Quem percorre as alamedas do cemitério São Roque, em Caruaru, para acompanhar um enterro ou visitar o túmulo de parentes, costuma encontrar uma mulher solitária, encurvada sobre os túmulos, regando e cuidando das flores que ela mesmo plantou. É comum confundi-la com uma funcionária da prefeitura, mas, na verdade, aos 77 anos, Edite Maria não tem qualquer vínculo empregatício com o município, apesar de ter começado a “trabalhar” no cemitério em 1983.
A presença de Edite passou a ser uma constante no cemitério depois da morte do seu filho, Elenildo Lima, assassinado por engano aos 21 anos, numa encomenda de morte destinada a outra pessoa. “Ele ia entrar pro Exército, mas tiraram a vida dele. Foi por engano, eu não sei nem contar direito. Meu menino gostava de ficar num bar perto de casa, e encomendaram a morte de uma pessoa que também gostava de ir pra esse bar e confundiram com ele. Abri a porta já com os tiros”.
Elenildo foi morto em 19 de outubro daquele ano e, logo depois, a sua mãe começou a visitar o cemitério com regularidade, diminuindo cada vez mais os intervalos entre uma visita e outra. A dedicação e o modo como dona Edite passou a cuidar da sepultura do filho chamou a atenção de pessoas que sepultaram parentes e amigos no mesmo cemitério, então ela começou a receber propostas para zelar por outros túmulos. Hoje, ela cuida de aproximadamente 30. “As pessoas me pedem pra eu tomar conta [da sepultura] de algum parente e me dão alguma ajuda. Não é todo mundo que me paga, mas eu cuido mesmo assim. Fica por minha conta. Eu gosto de estar aqui, as pessoas gostam do meu trabalho. E não é nada demais, fincar umas plantas, aguar, tirar o mato do chão”.
Todos os dias, ao final da manhã, já entrando pelo meio do dia, Dona Edite deixa a sua casa na Rua Boa Ventura, no bairro Petrópolis, e caminha até o campo santo, localizado no bairro Centenário. São quase dois quilômetros a pé. “Eu venho caminhando. Costumo chegar aqui no cemitério perto de uma hora da tarde. Às vezes, demoro mais. Tem dia que venho me distraindo com uma coisa ou outra pela rua, mas todos os dias eu venho. Vou embora só umas cinco da tarde”.

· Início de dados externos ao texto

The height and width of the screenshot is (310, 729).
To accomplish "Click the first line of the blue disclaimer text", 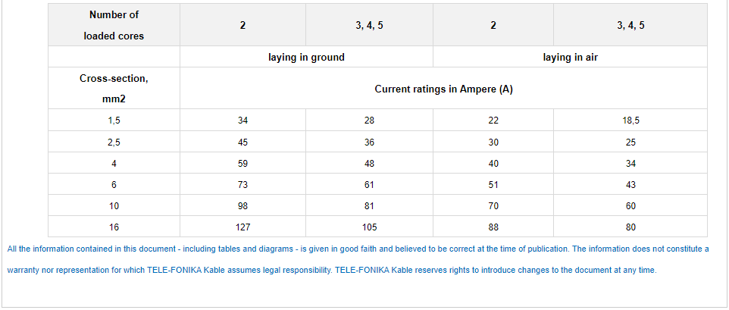I will click(358, 249).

Dona Edite não mora com nenhum parente, vive sozinha, e diz não fazer questão de manter amizade com ninguém. Encostada no portão de um compartimento construído ao lado da sepultura do filho, onde acende velas e guarda vassouras, baldes e outras ferramentas de jardinagem, ela fuma um cigarro como se olhasse a rua, da porta de casa, enquanto fala da sua rotina e do que sonha à noite, quando dorme. “Eu vivo só com Deus, mais ninguém. E não tenho e nem quero amizade. Ninguém tem amigo no mundo, eu prefiro andar só. Eu venho pra cá, passo o dia, chego em casa de noite e faço logo meu café. Deixo o corpo esfriar, me molho, espero mais um pedaço e vou me deitar. Tem noite que é uma agonia, sonho com uns cantos [lugares] estranhos, uns pés de árvores grandes, eu não sei explicar direito. Mas já estou acostumada”.
Para a zeladora, estar no cemitério São Roque é estar perto do filho falecido. “Vir pra cá, é como vir pra perto dele. Cuido do meu filho. Quando o pai [de Elenildo] me deixou, ele tinha oito meses de vida. Ficamos só nós dois, ele era minha companhia, um companheiro. Pra mim, foi ontem que tudo aconteceu”.
Suas palavras me fazem lembrar o livro Medo Líquido, publicado em 2006, no qual o sociólogo e filósofo polonês Zygmunt Bauman, já terminando “O Pavor da Morte”, primeiro capítulo da obra, diz que cada morte é uma perda definitiva, irreversível e irreparável de um mundo. Uma ausência eterna, que jamais acabará. Há 40 anos, Dona Edite tenta sustentar e acessar o mundo de Elenildo. Desafia a condição inapelável, sinistra e misteriosa da morte, usando como canal de comunicação entre mãe e filho, o cuidado.
Nas últimas quatro décadas, Dona Edite nunca pensou em deixar de ir ao cemitério São Roque. Ela conta que, em todo esse tempo, sequer pensou no dia em que isso poderia acontecer. “Eu nunca deixei de vir. Nunca pensei nisso. E faz tempo que eu vivo assim. O que eu sei, é que um dia eu venho de vez, não é mesmo?”